=============
Input Formats
=============


Input data required for the process. Each input type has to be assigned an
identifier, wich then can be referenced from the ``mp.open()`` function
from within the process.


Single file inputs
------------------

Mapchete can guess the driver from single file paths. In general, all formats readable by
``rasterio`` and ``fiona`` will be read as ``NumPy`` arrays and GeoJSON-like feature
dictionaries respectively.

Alternatively, a ``.mapchete`` file can be provided. In this case, the data type read
depends on the output driver specified in the ``.mapchete`` file. It is well-intended that
mapchete processes can be chained in such a way!

For single files like GeoTIFFs, JPEG2000 files, Shapefiles or GeoJSON files,
a file path (either remote or local) is sufficient.

**Example:**

.. code-block:: yaml

    input:
        dem: path/to/elevation_data.tif
        land_polygons: path/to/land_polygons.shp


Processing performance is best if the input files support quick access to subsets of the data.
For rasters, converting them to COG (Cloud Optimized GeoTIFF) can sometimes do wonders especially
if the data sits on an object storage. For vector data a format which support spatial indexing (e.g.
GeoPackage or FlatGeoBuf) can do similar tricks although this works just in a limited way if the data
is on an object storage.

**Example:**

.. code-block:: yaml

    input:
        dem:
            format: raster_file
            path: path/to/elevation_data.tif
            cache:
                path: tmp/path/to/elevation_data.tif
                format: COG
        land_polygons:
            format: vector_file
            path: path/to/land_polygons.shp
            cache:
                path: tmp/path/to/land_polygons.fgb
                format: FlatGeobuf
                keep: false  # if set to false cached data will not be deleted after the process finishes

In some cases it can be beneficial if the data is not cached on disk but directly in memory.

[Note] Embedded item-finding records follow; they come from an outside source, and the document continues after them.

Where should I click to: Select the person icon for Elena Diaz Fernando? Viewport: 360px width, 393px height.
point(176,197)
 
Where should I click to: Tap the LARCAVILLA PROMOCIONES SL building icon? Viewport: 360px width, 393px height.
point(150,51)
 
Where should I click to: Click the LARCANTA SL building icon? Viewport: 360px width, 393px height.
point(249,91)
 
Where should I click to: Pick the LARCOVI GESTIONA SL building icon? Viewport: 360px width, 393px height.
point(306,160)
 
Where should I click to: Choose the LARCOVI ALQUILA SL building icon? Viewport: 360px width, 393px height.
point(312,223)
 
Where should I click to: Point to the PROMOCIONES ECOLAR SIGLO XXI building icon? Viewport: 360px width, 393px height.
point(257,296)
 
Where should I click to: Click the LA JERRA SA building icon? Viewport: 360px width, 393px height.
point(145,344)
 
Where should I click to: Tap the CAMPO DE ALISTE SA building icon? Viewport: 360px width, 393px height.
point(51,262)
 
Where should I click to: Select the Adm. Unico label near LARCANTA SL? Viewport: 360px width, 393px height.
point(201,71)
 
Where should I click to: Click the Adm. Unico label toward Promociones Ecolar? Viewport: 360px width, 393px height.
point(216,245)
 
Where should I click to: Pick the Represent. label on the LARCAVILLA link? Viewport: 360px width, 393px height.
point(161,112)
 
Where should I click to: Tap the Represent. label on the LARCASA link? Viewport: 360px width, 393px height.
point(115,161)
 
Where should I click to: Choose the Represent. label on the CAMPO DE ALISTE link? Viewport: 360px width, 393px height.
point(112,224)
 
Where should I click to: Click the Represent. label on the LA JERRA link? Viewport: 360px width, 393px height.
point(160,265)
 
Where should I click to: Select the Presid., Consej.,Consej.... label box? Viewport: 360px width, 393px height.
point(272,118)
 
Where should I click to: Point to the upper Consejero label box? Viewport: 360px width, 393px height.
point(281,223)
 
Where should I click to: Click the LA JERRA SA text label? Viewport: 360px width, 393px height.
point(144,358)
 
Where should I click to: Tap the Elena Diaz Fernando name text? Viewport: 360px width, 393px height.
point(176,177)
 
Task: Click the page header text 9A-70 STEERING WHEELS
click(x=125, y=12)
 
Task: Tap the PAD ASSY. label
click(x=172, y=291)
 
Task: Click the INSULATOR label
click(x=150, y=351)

This feature
should be used with care and only for smaller datasets.

**Example:**

.. code-block:: yaml

    input:
        dem:
            format: raster_file
            path: path/to/elevation_data.tif
            cache: memory
        land_polygons:
            format: vector_file
            path: path/to/land_polygons.shp
            cache: memory

It is also possible to define input data groups e.g. for extracted Sentinel-2
granules, where bands are stored in separate files:

**Example:**

.. code-block:: yaml

    input:
        sentinel2_granule:
            red: path/to/B04.jp2
            green: path/to/B03.jp2
            blue: path/to/B02.jp2

In case the inputs are stored on separate storages with individual access settings,
they can be provided in a `storage_options` mapping:

**Example:**

.. code-block:: yaml

    input:
        foo:
            format: raster_file
            path: s3://bucket1/image.tif
            storage_options:
                AWS_ACCESS_KEY_ID: some_key_id
                AWS_SECRET_ACCESS_KEY: some_key_secret
        foo2:
            format: raster_file
            path: s3://bucket2/image.tif
            storage_options:
                AWS_ACCESS_KEY_ID: some_other_key_id
                AWS_SECRET_ACCESS_KEY: some_other_key_secret


It is not recommended to put in access credatials as plain text into the configuration.
It is also possible to point to environment variables instead of values:

**Example:**

.. code-block:: yaml

    input:
        foo:
            format: raster_file
            path: s3://bucket1/image.tif
            storage_options:
                AWS_ACCESS_KEY_ID: ${SOME_KEY_ID}
                AWS_SECRET_ACCESS_KEY: ${SOME_KEY_SECRET}
        foo2:
            format: raster_file
            path: s3://bucket2/image.tif
            storage_options:
                AWS_ACCESS_KEY_ID: ${SOME_OTHER_KEY_ID}
                AWS_SECRET_ACCESS_KEY: ${SOME_OTHER_KEY_SECRET}


TileDirectory inputs
--------------------

It is also possible to directly point to a ``TileDirectory`` output path from another
mapchete process. This is very similar to provide a ``.mapchete`` file path but with the
convenience to just refer to the path.


**Example:**

.. code-block:: yaml

    input:
        foo: path_to_tiledirectory

Sometimes it can be beneficial to pass on some default values to a TileDirectory, such
as the maximum zoom level available. In that case Mapchete knows to read data from this
zoom level in case a process runs on a higher zoom.

**Example:**

.. code-block:: yaml

    input:
        foo:
            format: TileDirectory
            path: path_to_tiledirectory
            resampling: bilinear
            max_zoom: 8  # now data can be read also from e.g. zoom 9 and will be resampled


-------------------------
Additional output formats
-------------------------

Additional drivers can be written and installed. They have to be registered to the
``mapchete.formats.drivers`` entrypoint from within the driver's ``setup.py`` file.